Тысячи людей согнали с нажитых мест, загнали не только в товарняки для отправки в ссылку, но еще и пристегнули общественный статус предателей и врагов народа. Отец рассказывал: они с матерью еще не успели погрузиться в транспорт, как в их квартиру уже вселялись другие люди, с хохотом и шутками. Терялись семьи, сосланные если не в трудармию, так в никуда, люди умирали от голода и болезней…

Вы думаете, я не знаю, что пережили все советские люди в эту чертову войну? Я родился через пять лет после Победы. Через десять лет фронтовики все еще донашивали военные шинели и галифе с «хромачами», десятки искалеченных войной солдат кормились на базарах – кто с гармошкой, а кто просто так, молча бряцая только медалями и орденами: на костылях и тележках, безрукие и безногие. Но у них были другие глаза, потому как на их судьбе не было этого позорного и унизительного клейма предателей.

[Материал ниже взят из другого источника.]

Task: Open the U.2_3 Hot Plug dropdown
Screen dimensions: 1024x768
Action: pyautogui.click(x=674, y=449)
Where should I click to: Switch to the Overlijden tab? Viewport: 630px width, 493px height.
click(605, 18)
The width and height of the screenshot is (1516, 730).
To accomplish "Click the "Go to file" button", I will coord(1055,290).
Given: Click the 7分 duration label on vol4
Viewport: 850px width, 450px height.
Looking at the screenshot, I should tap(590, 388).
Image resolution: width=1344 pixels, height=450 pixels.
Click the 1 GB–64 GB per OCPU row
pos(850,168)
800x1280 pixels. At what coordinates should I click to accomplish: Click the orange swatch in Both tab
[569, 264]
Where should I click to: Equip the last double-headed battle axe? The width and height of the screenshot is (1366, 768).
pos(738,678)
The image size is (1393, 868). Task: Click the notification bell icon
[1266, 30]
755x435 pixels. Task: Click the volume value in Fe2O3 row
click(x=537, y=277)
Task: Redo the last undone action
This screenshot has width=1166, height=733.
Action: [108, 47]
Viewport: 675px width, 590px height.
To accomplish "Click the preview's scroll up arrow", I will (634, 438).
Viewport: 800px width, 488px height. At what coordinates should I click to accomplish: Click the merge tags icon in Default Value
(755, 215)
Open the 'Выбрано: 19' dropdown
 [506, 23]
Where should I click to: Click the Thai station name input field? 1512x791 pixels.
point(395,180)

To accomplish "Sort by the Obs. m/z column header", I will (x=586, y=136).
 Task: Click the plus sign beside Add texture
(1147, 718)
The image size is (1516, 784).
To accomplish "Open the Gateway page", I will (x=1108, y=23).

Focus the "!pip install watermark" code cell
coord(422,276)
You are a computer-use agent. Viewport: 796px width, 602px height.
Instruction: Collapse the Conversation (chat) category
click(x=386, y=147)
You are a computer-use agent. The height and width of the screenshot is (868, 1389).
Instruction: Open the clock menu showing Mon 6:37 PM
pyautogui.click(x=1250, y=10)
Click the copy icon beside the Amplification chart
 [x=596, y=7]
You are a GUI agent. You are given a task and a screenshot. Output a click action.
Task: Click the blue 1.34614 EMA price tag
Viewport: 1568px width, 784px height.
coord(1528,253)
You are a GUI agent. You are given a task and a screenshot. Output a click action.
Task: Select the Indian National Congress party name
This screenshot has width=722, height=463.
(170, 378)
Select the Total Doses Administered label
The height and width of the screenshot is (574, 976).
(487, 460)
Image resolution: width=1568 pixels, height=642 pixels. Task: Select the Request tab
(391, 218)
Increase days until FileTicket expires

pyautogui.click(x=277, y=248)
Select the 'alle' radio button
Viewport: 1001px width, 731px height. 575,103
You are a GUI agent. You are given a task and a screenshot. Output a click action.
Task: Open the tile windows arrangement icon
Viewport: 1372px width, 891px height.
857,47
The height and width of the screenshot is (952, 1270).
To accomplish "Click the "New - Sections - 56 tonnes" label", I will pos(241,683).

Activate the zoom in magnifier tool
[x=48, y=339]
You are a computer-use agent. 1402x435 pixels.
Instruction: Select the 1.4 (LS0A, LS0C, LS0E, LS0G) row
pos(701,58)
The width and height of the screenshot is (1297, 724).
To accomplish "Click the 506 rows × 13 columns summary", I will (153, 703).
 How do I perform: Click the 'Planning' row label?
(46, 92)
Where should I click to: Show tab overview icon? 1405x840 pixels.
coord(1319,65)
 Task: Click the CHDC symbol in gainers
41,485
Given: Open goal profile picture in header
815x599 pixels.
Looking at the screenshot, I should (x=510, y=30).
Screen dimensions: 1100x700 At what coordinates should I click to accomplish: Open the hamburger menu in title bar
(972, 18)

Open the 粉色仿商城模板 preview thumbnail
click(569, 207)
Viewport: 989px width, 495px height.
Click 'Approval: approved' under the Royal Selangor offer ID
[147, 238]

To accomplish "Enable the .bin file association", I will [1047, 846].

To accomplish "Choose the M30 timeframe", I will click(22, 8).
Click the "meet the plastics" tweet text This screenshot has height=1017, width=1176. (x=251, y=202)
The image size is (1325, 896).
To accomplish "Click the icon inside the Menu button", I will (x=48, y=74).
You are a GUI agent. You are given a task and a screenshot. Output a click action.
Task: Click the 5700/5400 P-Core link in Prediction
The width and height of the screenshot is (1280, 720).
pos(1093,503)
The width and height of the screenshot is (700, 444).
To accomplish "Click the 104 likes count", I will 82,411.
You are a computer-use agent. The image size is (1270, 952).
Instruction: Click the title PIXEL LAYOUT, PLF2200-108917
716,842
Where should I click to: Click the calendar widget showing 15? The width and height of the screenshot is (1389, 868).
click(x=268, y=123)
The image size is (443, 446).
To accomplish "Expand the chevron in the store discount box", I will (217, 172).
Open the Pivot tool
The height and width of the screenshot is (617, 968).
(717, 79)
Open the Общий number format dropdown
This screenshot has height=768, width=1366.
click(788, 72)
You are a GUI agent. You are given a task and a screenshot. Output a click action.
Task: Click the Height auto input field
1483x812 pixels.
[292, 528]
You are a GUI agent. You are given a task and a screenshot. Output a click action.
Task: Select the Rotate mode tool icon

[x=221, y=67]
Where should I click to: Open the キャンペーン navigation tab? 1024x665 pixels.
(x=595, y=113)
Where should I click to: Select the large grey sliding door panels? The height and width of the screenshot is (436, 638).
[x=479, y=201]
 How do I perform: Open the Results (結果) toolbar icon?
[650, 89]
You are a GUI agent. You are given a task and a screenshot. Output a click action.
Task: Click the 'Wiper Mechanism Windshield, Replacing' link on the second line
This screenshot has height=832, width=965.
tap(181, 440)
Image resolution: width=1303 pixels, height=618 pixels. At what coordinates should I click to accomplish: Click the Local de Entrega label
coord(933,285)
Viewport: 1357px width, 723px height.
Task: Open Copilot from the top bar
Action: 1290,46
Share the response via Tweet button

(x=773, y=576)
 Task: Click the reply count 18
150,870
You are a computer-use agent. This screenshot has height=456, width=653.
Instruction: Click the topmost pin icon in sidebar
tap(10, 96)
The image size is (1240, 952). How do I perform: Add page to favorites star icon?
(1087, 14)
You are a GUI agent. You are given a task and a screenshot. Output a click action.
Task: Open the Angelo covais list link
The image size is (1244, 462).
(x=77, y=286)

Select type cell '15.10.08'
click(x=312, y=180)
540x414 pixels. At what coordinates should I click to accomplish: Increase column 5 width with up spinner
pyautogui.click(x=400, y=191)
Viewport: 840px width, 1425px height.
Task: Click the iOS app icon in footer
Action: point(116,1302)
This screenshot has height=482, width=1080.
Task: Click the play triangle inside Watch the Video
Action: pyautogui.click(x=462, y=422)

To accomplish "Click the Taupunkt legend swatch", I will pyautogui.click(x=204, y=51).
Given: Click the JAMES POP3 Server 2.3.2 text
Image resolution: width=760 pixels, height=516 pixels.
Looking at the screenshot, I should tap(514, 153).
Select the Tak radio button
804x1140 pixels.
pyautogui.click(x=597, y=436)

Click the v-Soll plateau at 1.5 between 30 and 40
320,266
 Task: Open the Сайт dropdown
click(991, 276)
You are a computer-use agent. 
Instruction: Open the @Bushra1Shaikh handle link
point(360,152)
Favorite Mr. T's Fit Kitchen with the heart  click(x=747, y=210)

…Первым на выезд в Германию стал собираться Ваня Шмауц. Досталось ему «по полной программе». «Проводы» были многослойными и мерзкими по существу. Была команда обсудить и осудить коммуниста Шмауца на собрании и в обязательном порядке исключить из партии, а потом и уволить с работы. Без работы, без жилья, Ваня вместе с молодой женой ютился у друзей и родственников, пока, наконец, не пришел вызов на отъезд. Вам это ничего не напоминает?

Два моих родных брата и сестра – русские, а мы со старшей сестрой – немцы. Думаете, это от нечего делать произошло? Рефлекс у родни сработал, инстинкт самосохранения: а вдруг опять чего случится, и мы снова чужими окажемся? Когда мне исполнилось шестнадцать, отец сказал, что я могу поменять национальность и фамилию, чтобы не осталось никаких немецких следов. И смотрел на меня своими печальными глазами… такими же, как у немцев из «Фрони». Ушел, как мне показалось, веселый. И довольный.

После отъезда Шмауца потянулись на историческую родину и другие журналисты из немецкой газеты. А потом редакция и вовсе съехала в Алма-Ату. Освобожденные квартиры по-братски поделили работники нашей и казахской газеты. Не знаю, кто из того состава «Фрони» остался в Казахстане. Скорее всего, уехали все, завершая тем самым сложную эпоху переселения своих отчаявшихся предков, эпоху, длиной почти в четверть тысячелетия. Как говорится, все возвращается на круги своя. Конечно, то там, то здесь мелькают еще немецкие фамилии. По разным причинам люди не могут или не хотят уехать (или все-таки вернуться?) на земли «фатерланда». Это их выбор. Слава богу, свободный.